An increasing number of businesses believe they have been hit by hardware supply chain attacks from nation-state threat actors: 29% of US businesses believe they have been targeted.
HP Wolf Security researchers surveyed 800 IT and security decision makers (ITSDMs) to investigate perceived threats targeting device hardware and firmware within the physical supply chain.
More than a third of those surveyed believed they had been targeted by nation-state actors trying to introduce malicious hardware or firmware onto devices, and half said they were concerned about not being able to verify that PC, laptop or printer hardware had not been tampered with during transport.
Supply chain security
Organizations surveyed were overwhelmingly concerned about physical targets such as PCs, laptops and printers within the supply chain, with 91% believing nation-state actors would use malicious components to attack hardware. Uncertainty is growing: 78% of IT leaders say their attention to software and hardware supply chain security will increase as attackers attempt to infect devices in transit.

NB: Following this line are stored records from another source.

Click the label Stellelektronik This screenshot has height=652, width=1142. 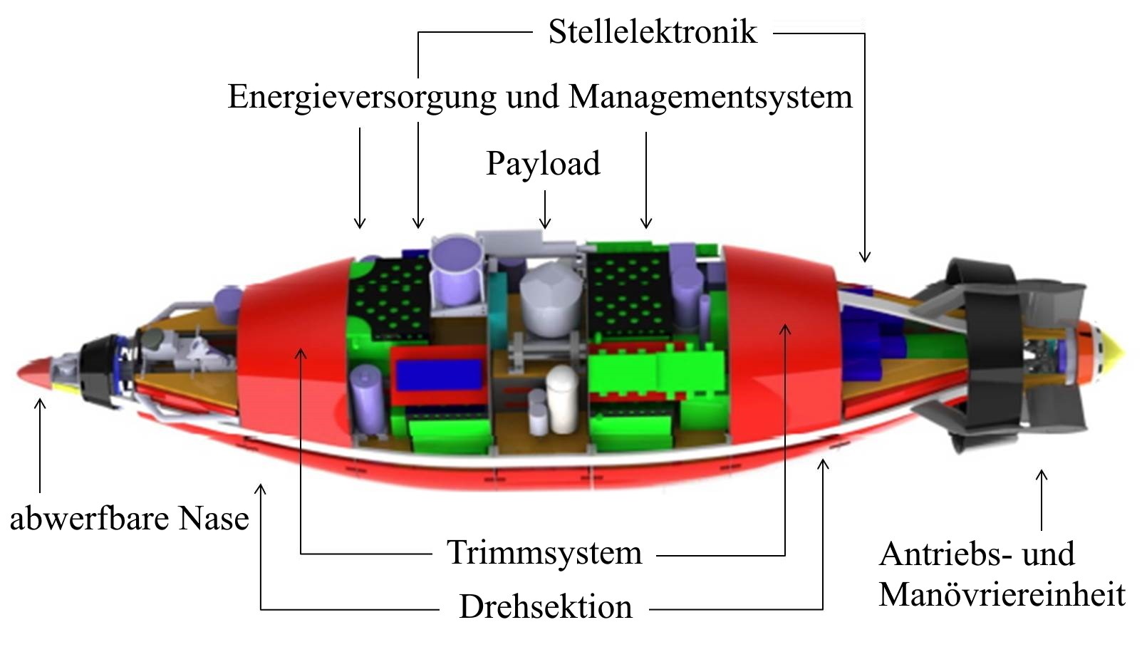[653, 31]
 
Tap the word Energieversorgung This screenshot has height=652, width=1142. [361, 98]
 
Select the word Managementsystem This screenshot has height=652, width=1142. [710, 97]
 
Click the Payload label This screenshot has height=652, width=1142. [544, 164]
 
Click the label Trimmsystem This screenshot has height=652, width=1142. [544, 552]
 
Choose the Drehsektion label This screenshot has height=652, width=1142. [546, 606]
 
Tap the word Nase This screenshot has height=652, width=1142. [214, 519]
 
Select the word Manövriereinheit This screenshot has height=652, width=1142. [1002, 594]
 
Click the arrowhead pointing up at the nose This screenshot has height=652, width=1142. [40, 404]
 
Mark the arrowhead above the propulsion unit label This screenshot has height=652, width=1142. [1042, 475]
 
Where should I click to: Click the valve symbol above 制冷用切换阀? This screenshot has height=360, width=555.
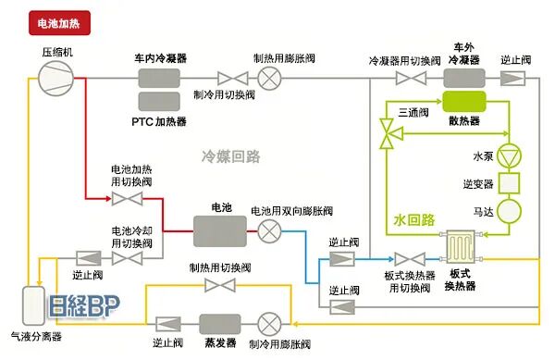226,79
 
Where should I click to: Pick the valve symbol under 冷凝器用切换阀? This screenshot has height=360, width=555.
405,79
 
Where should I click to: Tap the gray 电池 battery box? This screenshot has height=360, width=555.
219,230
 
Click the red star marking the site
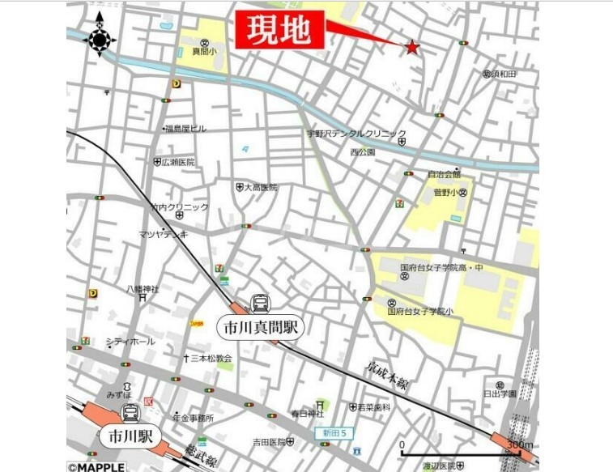coord(412,47)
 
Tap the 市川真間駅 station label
coord(258,328)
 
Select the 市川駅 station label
coord(126,436)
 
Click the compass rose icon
coord(100,39)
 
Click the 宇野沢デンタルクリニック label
coord(355,134)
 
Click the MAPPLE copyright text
coord(96,467)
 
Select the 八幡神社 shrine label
coord(143,289)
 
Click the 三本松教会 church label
coord(211,358)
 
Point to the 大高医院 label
coord(261,187)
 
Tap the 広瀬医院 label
coord(178,162)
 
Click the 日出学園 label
coord(500,393)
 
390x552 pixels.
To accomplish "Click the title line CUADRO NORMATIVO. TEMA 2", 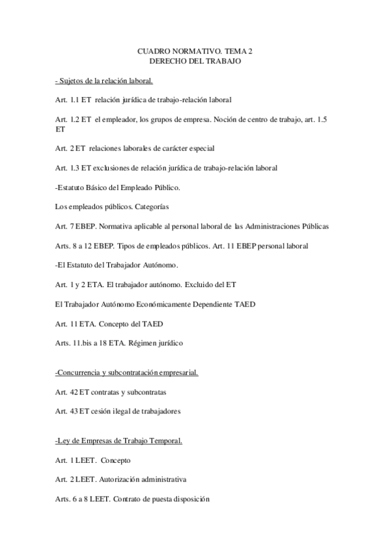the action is [x=195, y=50].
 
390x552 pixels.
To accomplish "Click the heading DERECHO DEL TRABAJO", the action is [x=195, y=61].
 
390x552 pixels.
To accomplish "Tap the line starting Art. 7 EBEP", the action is [x=192, y=227].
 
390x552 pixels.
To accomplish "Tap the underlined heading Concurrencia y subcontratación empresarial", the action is [x=127, y=372].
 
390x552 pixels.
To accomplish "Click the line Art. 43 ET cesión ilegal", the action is [x=117, y=411].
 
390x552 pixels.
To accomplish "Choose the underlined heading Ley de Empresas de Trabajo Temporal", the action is [x=119, y=441].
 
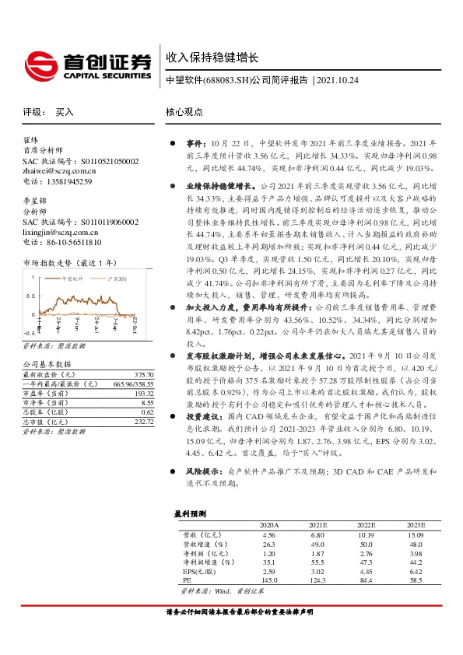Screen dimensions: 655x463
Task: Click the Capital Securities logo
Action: pos(86,65)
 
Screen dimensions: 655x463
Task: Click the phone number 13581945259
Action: pos(69,181)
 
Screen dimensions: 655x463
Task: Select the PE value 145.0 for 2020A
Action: pos(270,580)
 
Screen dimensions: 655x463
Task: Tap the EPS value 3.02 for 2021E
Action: pos(317,571)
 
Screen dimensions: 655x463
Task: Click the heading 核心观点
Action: pos(184,112)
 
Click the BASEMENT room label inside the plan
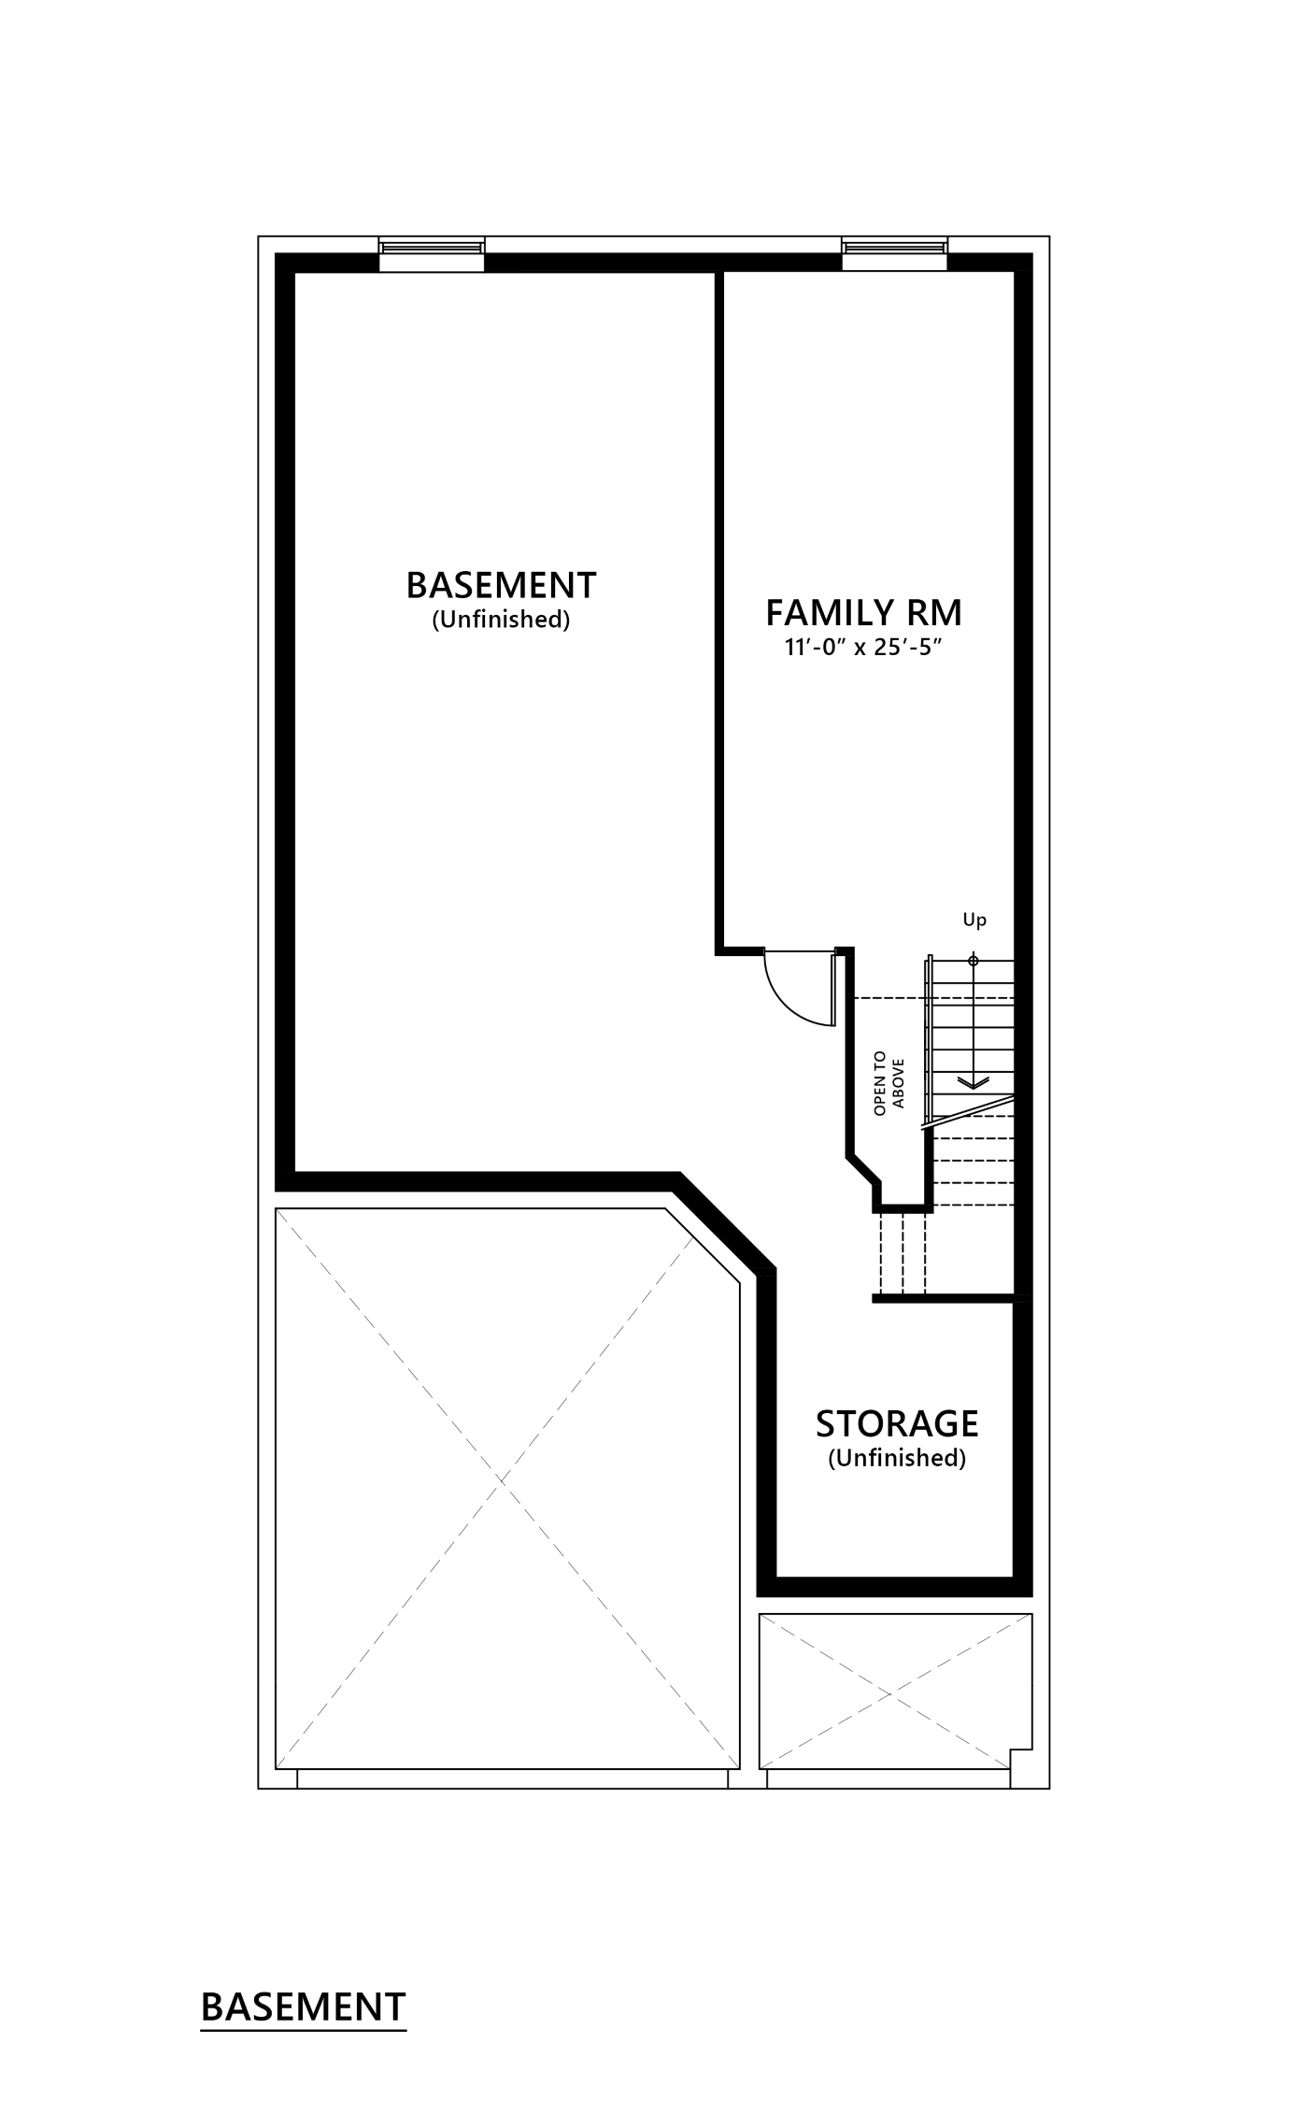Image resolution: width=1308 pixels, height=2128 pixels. (x=501, y=585)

Hardware and firmware attacks are particularly alarming because they are notoriously difficult to detect, remove, and fix. Security tools are embedded within the operating system, so devices that have been tampered with are difficult to identify.
Once an attacker has compromised a device's hardware or firmware, they have complete control over the device and can see what the machine is used for.
“In today's threat landscape, managing security in a distributed hybrid work environment must start with ensuring that devices have not been tampered with at the lowest level,” said Boris Balacheff, director of security technology and research innovation at HP.
Going forward, HP recommends that organizations monitor all devices for hardware and firmware configuration compliance, as well as securely manage firmware configurations and adopt platform certificate technology to verify hardware integrity.